| PASSAGE FOR REVIEW |
- Born: October 28, 1994 (age 31) Sofia, Bulgaria

Gymnastics career
- Discipline: Rhythmic gymnastics
- Country represented: Bulgaria
- Retired: yes
- Medal record
Junior European Championships
| Silver medal – second place | 2008 Torino | Ball |

= Boyanka Angelova =

Bulgarian gymnast (born 1994)

Boyanka Angelova (Боянка Ангелова; born October 28, 1994) is a Bulgarian retired rhythmic gymnast. She was known for her complex and difficult routines.

She has mistakenly been identified as the granddaughter of Nadia Comăneci, the first gymnast to receive a perfect 10, in a viral video.

== Career ==
Angelova was a member of the CSKA sports club in Sofia. She began gymnastics in kindergarten, and she was noticed by her first coach for her flexibility and ability to advance quickly.

In September 2007, Angelova was ranked first in the junior all-around at the "Queen Margarita" international tournament in Varna.

In March 2008, she won bronze medals with the ribbon and the hoop in the junior competition at the Grand Prix stage in Moscow. That June, she came second to Russia's Yana Lukonina for her performance in the ball final at the Junior European Championships in Turin.

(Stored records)
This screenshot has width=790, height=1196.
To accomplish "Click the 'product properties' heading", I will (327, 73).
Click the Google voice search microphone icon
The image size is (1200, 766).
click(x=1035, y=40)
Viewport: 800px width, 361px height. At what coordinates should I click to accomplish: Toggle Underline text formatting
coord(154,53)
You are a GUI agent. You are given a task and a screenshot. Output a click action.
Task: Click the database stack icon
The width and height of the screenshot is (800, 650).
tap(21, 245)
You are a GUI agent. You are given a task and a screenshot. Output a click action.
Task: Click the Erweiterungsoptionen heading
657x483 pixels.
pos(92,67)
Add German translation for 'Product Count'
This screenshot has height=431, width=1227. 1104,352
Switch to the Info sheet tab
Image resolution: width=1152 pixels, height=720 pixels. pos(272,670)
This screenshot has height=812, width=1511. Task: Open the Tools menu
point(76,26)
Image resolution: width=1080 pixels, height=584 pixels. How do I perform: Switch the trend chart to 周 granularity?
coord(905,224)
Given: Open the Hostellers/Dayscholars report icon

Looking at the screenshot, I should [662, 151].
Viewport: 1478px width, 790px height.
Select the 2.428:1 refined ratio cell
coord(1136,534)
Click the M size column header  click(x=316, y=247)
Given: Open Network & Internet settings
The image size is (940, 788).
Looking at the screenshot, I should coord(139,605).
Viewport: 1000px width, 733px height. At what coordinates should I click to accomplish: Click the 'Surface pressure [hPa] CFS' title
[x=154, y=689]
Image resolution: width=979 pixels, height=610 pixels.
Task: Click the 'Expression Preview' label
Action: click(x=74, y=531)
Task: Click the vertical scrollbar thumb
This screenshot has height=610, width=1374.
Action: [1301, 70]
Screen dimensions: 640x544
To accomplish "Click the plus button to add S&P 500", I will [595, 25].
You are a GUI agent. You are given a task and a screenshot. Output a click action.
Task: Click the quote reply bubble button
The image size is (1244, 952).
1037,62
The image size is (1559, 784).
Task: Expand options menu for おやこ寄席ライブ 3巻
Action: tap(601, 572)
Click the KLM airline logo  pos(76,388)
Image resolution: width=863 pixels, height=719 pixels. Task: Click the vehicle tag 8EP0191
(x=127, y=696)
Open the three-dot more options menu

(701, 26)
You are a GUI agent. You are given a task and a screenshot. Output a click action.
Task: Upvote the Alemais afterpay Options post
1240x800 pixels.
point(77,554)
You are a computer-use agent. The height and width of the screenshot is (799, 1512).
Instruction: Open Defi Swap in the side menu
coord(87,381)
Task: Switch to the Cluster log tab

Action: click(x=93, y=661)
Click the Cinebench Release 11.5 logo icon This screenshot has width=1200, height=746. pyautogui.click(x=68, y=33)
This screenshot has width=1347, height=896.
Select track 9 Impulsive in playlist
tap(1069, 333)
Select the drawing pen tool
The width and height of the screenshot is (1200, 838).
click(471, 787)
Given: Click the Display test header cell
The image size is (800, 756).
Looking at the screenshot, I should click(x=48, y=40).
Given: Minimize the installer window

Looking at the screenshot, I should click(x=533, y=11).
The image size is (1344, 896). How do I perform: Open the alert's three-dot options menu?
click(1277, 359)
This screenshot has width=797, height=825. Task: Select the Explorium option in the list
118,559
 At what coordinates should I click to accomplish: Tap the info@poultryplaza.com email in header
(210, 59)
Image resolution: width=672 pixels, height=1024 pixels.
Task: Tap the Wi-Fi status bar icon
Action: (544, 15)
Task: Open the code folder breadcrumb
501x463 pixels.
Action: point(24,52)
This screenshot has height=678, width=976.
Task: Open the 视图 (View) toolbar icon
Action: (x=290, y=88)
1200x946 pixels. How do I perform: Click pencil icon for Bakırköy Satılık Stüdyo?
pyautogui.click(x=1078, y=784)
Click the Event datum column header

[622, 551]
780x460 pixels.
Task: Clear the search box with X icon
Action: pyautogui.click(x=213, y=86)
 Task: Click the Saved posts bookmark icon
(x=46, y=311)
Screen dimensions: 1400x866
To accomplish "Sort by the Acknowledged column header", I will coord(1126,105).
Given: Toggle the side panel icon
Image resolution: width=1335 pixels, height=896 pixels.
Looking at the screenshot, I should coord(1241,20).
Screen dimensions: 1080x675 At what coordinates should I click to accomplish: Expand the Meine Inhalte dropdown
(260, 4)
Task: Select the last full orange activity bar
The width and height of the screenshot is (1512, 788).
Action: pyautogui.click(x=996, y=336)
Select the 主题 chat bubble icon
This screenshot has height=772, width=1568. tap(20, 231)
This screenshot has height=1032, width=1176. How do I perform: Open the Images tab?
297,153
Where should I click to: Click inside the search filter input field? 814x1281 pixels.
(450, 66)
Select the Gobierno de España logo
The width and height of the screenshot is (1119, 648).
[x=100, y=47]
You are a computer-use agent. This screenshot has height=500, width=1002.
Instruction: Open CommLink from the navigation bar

| REQUIRED ACTION 1 |
Rewrite everything in the Angelova biography from "In September 2007, Angelova" down to "Championships in Turin.", changing "Varna" to "Plovdiv".
| REQUIRED ACTION 2 |
According to the Angelova biography, which sports club was she a member of?
| REQUIRED ACTION 3 |
Write the next part of the Angelova biography, picking up after its final sentence.

| OUTPUT 1 |
In September 2007, Angelova was ranked first in the junior all-around at the "Queen Margarita" international tournament in Plovdiv.

In March 2008, she won bronze medals with the ribbon and the hoop in the junior competition at the Grand Prix stage in Moscow. That June, she came second to Russia's Yana Lukonina for her performance in the ball final at the Junior European Championships in Turin.

| OUTPUT 2 |
She was a member of the CSKA sports club in Sofia.

| OUTPUT 3 |
In 2010, she was appointed to the Bulgarian senior women's team as a central member. However, she never competed as a senior. She instead retired due to back injuries; a piece of bone broke off one of her vertebrae. Iliana Raeva, the head of the Bulgarian Rhythmic Gymnastics Federation, blamed her coaches for not training her with her long-term health in mind, saying that she was over-trained and practicing too complex routines from a young age.

In May 2013, a video of her 2008 Junior European ball performance went viral, garnering more than 7 million views. The wave of attention years after her routine and retirement upset Angelova.

After halting her gymnastics career, she became interested in studying forensic medicine.